"Pescador da barca bela,
Onde vais pescar com ela.
Que é tão bela,
Oh pescador?
Não vês que a última estrela
No céu nublado se vela?
Colhe a vela,
Oh pescador!
Deita o lanço com cautela,
Que a sereia canta bela...
Mas cautela,
Oh pescador!
Não se enrede a rede nela,
Que perdido é remo e vela
Só de vê-la,
Oh pescador.
Pescador da barca bela,
Inda é tempo, foge dela
Foge dela
Oh pescador!"
Lindo poema, mas duas coisas muito diferentes. Nos tempos de hoje, daria grandes discussões sobre plágio; para mim é coisa magnífica de construção cultural.
O poema é de Garrett, ninguém pode duvidar de que é um poema erudito, embora simples, não uma poesia popular. Foi muito bem musicado por Lopes Graça, mas com um toque de ouvido da tradição açoriana, porque a "Barca bela" também é uma velha canção açoriana, surpreendentemente tão semelhante em poema.

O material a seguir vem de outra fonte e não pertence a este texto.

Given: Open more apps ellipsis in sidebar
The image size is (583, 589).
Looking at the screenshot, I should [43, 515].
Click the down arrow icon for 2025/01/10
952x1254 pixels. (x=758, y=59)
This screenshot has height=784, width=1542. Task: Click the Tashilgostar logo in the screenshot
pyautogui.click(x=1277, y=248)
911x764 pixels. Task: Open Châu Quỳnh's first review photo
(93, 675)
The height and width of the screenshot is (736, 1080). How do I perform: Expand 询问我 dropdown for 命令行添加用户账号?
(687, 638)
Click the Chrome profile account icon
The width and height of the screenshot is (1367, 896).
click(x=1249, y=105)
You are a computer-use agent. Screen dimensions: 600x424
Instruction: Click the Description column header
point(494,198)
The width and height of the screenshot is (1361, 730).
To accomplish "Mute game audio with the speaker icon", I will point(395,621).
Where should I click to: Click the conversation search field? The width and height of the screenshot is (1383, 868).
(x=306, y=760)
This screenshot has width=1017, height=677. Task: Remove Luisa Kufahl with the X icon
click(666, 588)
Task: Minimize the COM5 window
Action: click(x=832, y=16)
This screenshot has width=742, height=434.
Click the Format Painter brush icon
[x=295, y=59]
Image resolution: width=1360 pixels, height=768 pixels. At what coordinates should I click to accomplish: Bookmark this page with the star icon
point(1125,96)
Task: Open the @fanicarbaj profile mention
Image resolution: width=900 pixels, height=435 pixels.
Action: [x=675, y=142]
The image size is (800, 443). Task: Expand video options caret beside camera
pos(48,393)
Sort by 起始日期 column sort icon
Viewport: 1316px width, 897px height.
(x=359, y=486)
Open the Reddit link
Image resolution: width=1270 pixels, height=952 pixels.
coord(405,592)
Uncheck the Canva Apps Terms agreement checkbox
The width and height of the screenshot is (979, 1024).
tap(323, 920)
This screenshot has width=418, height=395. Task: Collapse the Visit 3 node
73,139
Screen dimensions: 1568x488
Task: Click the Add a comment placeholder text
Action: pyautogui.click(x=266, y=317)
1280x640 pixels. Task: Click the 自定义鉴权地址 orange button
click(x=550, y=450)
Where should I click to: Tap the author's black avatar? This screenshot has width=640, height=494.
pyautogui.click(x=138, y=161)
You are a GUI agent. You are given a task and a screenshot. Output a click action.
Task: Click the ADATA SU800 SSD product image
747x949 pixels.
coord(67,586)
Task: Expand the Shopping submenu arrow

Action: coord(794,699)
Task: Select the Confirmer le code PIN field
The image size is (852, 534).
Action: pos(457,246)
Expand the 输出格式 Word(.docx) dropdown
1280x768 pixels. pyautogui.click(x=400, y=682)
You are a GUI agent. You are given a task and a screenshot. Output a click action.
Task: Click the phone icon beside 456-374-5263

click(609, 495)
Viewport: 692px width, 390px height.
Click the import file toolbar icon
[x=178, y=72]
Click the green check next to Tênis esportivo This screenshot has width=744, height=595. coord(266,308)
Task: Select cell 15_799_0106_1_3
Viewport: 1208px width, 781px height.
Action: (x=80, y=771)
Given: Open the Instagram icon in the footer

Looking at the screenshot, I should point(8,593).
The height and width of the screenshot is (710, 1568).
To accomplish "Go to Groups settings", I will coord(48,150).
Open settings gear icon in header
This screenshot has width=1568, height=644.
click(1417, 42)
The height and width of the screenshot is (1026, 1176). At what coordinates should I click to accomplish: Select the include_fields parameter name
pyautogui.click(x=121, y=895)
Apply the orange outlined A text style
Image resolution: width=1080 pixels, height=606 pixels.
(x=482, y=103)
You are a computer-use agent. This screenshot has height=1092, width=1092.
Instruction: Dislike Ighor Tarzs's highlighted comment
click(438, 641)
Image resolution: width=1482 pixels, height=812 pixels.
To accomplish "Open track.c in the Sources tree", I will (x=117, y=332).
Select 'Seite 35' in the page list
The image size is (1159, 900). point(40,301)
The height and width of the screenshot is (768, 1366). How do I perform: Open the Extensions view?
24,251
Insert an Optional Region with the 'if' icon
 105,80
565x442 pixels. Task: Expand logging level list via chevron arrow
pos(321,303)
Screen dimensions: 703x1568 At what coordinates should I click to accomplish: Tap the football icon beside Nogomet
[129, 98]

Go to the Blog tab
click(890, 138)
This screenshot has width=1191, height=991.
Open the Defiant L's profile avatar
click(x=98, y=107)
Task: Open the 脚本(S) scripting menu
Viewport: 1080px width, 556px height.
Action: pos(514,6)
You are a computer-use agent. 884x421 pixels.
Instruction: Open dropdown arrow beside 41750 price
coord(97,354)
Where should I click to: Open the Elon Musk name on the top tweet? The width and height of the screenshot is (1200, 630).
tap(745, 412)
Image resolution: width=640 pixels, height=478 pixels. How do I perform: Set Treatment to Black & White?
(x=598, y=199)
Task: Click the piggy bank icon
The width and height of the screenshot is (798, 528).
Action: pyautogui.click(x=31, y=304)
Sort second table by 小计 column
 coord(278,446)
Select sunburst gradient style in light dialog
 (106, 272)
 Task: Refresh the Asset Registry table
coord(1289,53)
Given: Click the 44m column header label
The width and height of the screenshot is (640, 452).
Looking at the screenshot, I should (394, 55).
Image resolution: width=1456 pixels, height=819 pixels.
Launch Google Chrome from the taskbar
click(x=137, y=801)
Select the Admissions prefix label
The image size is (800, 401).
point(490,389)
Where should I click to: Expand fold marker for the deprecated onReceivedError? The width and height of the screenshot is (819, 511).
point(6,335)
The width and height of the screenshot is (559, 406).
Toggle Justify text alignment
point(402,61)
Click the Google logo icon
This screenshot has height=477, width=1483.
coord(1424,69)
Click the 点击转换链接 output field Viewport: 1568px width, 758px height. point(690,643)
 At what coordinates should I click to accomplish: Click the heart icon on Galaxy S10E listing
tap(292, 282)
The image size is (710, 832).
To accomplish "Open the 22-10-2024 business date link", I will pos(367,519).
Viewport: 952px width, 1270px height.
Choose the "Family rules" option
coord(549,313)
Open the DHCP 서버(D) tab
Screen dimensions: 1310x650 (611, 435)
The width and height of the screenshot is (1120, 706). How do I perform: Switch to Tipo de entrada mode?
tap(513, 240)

Estranho? Se calhar não. Garrett viveu nos Açores, em jovem, com o seu tio, bispo de Angra, D. Frei Alexandre da Sagrada Família. Talvez este poema seja dessa sua juventude, sobre uma velha canção popular que ele ouviu, de que o povo terá gostado mais e que adoptou. Ou então, mais provavelmente, talvez tenha sido mesmo criação de Garrett, poema lido por um literato local que gostou e o musicou na tertúlia da farmácia, talvez a do meu remoto tio Chico Fagundes, à ilharga da Sé, centro do progressismo terceirense. Que daí passou para um serão no clube, cantado por menina prendada, talvez minha trisavó, ao piano, onde um criado aos fundos o ouviu, gostou e o levou para a tasca das Quatro Ribeiras, ou outra freguesia, tasca de copos e música, de onde ele se espalhou pela Terceira, depois pelas ilhas do meio.
Claro que tudo isto é minha imaginação, "e pur, si no e vero e bene trovato!"